18060753. DETECTING AN ANOMALY EVENT IN LOW DIMENSIONAL SPACENETWORKS simplified abstract (HEWLETT PACKARD ENTERPRISE DEVELOPMENT LP)
Contents
- 1 DETECTING AN ANOMALY EVENT IN LOW DIMENSIONAL SPACENETWORKS
- 1.1 Organization Name
- 1.2 Inventor(s)
- 1.3 DETECTING AN ANOMALY EVENT IN LOW DIMENSIONAL SPACENETWORKS - A simplified explanation of the abstract
- 1.4 Simplified Explanation
- 1.5 Potential Applications
- 1.6 Problems Solved
- 1.7 Benefits
- 1.8 Potential Commercial Applications
- 1.9 Possible Prior Art
- 1.10 Original Abstract Submitted
DETECTING AN ANOMALY EVENT IN LOW DIMENSIONAL SPACENETWORKS
Organization Name
HEWLETT PACKARD ENTERPRISE DEVELOPMENT LP
Inventor(s)
Biswadeb Dutta of Chestnut Hill MA (US)
Jean-Charles Picard of Mougins (FR)
DETECTING AN ANOMALY EVENT IN LOW DIMENSIONAL SPACENETWORKS - A simplified explanation of the abstract
This abstract first appeared for US patent application 18060753 titled 'DETECTING AN ANOMALY EVENT IN LOW DIMENSIONAL SPACENETWORKS
Simplified Explanation
The patent application describes systems and methods for reducing a number of performance metrics generated by network functions to a number of reduced dimension metrics, which can be used to detect anomalous behavior and generate a warning signal of the detected anomalous behavior. The disclosed systems and methods transform raw performance metrics in a high dimensionality space to a reduced number of metrics in a lower dimensionality space through dimensionality reduction techniques. Anomalous behavior in network performance is detected in the high dimensionality space using the reduced dimension metrics. The systems and methods convert the reduced dimension metrics back to the high dimensionality space, allowing the performance metrics from network functions to be utilized to understand and address potential problems in the network.

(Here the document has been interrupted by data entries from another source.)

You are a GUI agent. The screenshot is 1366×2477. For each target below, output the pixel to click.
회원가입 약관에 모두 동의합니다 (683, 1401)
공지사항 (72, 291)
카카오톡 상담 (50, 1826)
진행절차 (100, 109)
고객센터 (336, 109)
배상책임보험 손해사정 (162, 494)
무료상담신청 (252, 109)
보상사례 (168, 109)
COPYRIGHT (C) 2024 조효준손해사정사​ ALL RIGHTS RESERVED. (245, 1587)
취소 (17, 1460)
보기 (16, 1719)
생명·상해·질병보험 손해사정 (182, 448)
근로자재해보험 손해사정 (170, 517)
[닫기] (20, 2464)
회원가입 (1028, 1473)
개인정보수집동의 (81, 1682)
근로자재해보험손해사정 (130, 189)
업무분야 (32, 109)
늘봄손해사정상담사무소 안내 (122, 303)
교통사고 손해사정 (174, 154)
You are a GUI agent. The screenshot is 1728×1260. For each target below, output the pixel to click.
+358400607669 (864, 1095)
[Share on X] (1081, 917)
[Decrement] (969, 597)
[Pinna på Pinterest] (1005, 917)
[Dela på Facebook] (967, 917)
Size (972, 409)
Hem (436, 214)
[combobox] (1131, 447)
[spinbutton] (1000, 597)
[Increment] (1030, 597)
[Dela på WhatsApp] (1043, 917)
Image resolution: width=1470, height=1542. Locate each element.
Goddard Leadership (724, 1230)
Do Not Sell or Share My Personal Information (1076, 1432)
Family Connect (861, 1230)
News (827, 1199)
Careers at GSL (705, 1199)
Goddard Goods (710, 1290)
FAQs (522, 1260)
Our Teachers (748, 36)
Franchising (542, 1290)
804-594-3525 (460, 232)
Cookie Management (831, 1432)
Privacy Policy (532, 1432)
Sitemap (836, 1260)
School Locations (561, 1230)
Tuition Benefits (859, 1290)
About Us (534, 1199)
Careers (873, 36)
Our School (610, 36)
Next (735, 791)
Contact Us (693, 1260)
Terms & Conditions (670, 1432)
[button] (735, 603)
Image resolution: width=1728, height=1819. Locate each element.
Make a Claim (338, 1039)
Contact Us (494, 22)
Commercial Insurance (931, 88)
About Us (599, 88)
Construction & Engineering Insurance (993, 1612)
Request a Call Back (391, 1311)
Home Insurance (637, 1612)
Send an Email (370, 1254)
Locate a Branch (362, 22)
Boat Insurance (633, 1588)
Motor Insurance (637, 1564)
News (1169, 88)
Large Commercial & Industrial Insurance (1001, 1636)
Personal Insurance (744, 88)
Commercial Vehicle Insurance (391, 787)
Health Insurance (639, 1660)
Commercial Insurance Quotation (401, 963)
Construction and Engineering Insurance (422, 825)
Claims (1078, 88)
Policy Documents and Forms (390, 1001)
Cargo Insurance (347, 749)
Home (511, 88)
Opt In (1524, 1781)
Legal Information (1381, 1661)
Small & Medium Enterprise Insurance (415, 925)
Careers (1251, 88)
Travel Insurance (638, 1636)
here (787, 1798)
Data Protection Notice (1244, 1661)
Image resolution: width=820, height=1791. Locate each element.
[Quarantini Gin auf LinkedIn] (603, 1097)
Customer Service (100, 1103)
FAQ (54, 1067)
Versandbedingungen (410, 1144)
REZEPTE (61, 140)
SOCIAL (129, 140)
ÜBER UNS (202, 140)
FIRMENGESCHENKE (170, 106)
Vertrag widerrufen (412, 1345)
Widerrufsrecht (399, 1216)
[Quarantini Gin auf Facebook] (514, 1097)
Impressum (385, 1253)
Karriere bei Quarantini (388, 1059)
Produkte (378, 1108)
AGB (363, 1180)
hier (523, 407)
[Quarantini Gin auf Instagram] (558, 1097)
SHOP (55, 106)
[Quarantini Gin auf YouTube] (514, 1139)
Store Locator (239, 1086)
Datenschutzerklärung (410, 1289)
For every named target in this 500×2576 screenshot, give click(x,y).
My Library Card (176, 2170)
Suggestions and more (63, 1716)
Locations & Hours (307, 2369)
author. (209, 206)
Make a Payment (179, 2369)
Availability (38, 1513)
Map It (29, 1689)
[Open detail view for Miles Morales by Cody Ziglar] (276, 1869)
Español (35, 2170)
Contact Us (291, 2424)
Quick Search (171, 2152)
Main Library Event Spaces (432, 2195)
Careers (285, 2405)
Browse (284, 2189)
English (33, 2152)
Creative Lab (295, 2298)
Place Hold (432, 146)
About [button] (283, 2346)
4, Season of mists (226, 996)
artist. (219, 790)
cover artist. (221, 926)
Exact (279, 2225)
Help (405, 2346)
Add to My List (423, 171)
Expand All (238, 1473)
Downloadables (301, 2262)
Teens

- Systems and methods for reducing performance metrics to detect anomalous behavior in network functions
- Transformation of raw performance metrics to reduced dimension metrics through dimensionality reduction techniques
- Detection of anomalous behavior in network performance using reduced dimension metrics
- Conversion of reduced dimension metrics back to high dimensionality space for analysis and problem-solving in the network
Potential Applications
The technology described in the patent application could be applied in various industries and sectors where network performance monitoring and anomaly detection are crucial, such as telecommunications, cybersecurity, and data centers.
Problems Solved
1. Detection of anomalous behavior in network performance metrics 2. Reduction of high dimensionality data to more manageable and actionable metrics for analysis and problem-solving
Benefits
1. Early detection of potential network issues or security threats 2. Improved network performance monitoring and management 3. Enhanced ability to address and resolve network problems efficiently
Potential Commercial Applications
Optimizing network performance in telecommunications companies Enhancing cybersecurity measures in data centers Improving data transmission efficiency in large-scale networks
Possible Prior Art
One possible prior art in this field is the use of machine learning algorithms for anomaly detection in network performance metrics. These algorithms analyze large volumes of data to identify patterns and deviations that may indicate anomalous behavior in the network.
Original Abstract Submitted
Systems and methods are provided for reducing a number of performance metrics generated by network functions to a number of reduced dimension metrics, which can be used to detect anomalous behavior and generate a warning signal of the detected anomalous behavior. The disclosed systems and methods transform raw performance metrics in a high dimensionality space to a reduced number of metrics in a lower dimensionality space through dimensionality reduction techniques. Anomalous behavior in network performance is detected in the high dimensionality space using the reduced dimension metrics. The systems and methods disclosed herein convert the reduced dimension metrics back to the high dimensionality space, such that the performance metrics from network functions can be utilized to understand and address potential problems in the network.